Newtonian limit of Einsteinian gravity: from dynamics of Solar system to dynamics of stars in spiral galaxies

Abstract

Attempts to merge Einsteinian gravity with Newtonian run into inconsistencies because in Newton's gravity time is absolute and the speed of gravity is infinite. Such an assumption was in a focus of attention of scientists in 19th century interested in finding out if the speed of gravity is infinite. By analogy with electrodynamics, some retarded potentials replacing Newtonian were utilized. By using one of such potentials Gerber correctly calculated the perihelion shift for Mercury in 1902. Subsequent attempts at calculation of bending of light using Gerber-style calculations were not successful. Recently Gin\'e (Chaos, Solitons and Fractals 42, 1893 (2009)) reobtained both the perihelion shift and the bending of light using retarded potential. His equations however are not those obtained by Einstein and his results coincide with those by Einstein only at the level of leading order terms of infinite series expansions. The obtained differential equations of motion are of delay-type. When applied to two-body dynamics, such equations lead to orbital quantization. In this work the Einsteinian approach is used to reproduce this quantization.
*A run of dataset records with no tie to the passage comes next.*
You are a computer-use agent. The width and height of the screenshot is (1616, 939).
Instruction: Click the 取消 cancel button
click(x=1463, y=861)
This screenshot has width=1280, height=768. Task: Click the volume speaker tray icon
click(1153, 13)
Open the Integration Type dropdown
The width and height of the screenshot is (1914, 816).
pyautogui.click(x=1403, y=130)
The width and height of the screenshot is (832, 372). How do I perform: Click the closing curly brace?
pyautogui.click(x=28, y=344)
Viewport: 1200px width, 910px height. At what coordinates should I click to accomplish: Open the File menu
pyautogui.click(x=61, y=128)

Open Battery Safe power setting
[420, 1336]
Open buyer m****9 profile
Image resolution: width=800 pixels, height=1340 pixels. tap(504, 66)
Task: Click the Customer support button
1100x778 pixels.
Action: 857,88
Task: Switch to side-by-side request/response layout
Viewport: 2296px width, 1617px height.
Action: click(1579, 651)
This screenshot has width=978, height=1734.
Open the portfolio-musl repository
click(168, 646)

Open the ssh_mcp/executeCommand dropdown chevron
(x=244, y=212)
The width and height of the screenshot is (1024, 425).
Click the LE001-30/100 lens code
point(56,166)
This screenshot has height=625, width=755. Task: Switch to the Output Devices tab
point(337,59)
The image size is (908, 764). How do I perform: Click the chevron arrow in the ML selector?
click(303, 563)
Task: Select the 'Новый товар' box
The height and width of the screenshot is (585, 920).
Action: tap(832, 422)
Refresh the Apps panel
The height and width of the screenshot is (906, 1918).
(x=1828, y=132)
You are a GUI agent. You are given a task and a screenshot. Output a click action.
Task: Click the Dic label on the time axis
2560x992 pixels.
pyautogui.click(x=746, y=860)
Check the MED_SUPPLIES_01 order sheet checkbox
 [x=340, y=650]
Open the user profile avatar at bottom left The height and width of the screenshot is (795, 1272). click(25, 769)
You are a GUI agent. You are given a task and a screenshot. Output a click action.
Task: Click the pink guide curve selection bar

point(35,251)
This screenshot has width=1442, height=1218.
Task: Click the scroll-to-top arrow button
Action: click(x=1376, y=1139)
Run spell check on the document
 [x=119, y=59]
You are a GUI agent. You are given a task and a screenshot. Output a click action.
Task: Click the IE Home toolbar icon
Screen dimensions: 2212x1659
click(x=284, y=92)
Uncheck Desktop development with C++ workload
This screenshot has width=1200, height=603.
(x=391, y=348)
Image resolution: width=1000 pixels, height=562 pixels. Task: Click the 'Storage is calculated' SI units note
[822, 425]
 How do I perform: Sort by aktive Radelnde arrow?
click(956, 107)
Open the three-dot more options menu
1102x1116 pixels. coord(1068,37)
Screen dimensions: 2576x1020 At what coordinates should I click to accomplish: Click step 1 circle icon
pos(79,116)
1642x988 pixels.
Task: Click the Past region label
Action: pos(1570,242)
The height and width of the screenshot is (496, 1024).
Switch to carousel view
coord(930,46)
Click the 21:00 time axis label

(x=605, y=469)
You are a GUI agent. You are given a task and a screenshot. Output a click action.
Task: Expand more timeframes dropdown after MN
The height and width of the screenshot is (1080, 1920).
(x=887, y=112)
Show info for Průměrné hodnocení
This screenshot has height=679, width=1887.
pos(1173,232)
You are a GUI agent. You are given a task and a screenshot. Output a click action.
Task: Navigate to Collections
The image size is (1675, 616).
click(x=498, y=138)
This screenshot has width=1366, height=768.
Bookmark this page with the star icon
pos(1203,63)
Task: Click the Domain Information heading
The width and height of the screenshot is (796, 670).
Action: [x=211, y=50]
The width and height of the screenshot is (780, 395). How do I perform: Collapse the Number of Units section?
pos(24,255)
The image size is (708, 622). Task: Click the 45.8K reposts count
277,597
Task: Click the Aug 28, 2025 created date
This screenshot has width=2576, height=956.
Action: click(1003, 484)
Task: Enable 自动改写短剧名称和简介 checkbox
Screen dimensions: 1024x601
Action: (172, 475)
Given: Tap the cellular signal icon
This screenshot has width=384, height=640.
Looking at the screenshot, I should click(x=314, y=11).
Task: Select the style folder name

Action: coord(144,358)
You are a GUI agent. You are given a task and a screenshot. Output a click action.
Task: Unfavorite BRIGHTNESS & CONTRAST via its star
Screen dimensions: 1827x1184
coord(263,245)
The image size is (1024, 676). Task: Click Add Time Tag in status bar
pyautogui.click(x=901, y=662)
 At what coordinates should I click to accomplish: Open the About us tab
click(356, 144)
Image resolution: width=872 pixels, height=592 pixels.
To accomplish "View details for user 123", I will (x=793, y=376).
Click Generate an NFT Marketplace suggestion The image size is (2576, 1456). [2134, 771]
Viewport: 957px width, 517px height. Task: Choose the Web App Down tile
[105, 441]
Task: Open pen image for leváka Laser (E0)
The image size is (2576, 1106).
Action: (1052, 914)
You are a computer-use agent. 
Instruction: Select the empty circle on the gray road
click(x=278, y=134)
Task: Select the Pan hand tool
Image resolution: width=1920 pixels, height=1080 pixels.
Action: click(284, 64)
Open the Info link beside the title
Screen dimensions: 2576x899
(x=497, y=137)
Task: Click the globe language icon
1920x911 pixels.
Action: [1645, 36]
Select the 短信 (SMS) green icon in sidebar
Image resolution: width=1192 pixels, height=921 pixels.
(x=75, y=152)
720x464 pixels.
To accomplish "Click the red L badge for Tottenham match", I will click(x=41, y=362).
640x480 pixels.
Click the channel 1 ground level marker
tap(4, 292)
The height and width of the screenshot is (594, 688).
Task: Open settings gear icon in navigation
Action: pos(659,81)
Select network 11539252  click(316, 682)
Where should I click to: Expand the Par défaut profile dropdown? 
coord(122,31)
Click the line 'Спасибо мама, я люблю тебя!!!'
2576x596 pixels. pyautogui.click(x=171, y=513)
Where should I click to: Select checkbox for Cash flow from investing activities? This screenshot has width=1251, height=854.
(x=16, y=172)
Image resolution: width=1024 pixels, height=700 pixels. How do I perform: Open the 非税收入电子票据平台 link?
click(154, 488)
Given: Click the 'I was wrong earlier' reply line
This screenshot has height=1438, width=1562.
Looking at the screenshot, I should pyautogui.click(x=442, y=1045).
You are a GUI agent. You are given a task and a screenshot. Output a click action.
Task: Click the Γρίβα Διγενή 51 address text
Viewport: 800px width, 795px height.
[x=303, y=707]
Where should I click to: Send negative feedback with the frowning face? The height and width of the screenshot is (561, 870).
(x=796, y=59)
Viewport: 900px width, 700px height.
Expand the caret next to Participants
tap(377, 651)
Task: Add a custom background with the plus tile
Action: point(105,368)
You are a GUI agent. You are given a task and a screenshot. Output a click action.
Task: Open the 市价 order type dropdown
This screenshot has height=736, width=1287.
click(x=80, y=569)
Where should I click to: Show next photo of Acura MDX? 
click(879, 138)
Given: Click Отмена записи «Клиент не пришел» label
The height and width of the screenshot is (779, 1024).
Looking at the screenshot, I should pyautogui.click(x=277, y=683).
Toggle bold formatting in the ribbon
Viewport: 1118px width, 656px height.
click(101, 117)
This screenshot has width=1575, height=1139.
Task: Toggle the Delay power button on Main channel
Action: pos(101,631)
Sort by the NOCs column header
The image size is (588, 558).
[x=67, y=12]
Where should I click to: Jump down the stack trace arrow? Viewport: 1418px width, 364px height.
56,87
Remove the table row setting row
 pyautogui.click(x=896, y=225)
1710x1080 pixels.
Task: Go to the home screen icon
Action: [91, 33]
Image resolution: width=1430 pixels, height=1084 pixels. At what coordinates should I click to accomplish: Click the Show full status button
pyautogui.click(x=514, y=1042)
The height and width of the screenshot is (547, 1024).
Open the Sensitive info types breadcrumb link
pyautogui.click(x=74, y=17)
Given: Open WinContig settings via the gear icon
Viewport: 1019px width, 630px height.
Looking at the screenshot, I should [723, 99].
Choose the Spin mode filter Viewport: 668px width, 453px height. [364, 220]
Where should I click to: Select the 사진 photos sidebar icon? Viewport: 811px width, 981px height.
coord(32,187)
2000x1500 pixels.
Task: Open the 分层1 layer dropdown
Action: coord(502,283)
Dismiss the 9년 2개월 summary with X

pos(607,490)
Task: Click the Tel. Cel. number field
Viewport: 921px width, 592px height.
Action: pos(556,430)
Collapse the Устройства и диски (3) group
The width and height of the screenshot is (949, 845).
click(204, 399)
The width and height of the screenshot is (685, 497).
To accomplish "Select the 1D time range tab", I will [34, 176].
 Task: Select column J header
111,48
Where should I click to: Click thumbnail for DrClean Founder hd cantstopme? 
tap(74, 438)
Numerous arguments justifying the superiority of Einsteinian approach, including uses of the Bertrand spacetimes for description of motion of stars around galactic centers are provided. The developed formalism is tested by calculating the number of allowed stable orbits for planets and those for regular satellites of heavy planets resulting in reasonable agreement with observational data. The paper also discusses possible quantum mechanical nature of rings of heavy planets as well as of rotation curves of stars in spiral galaxies.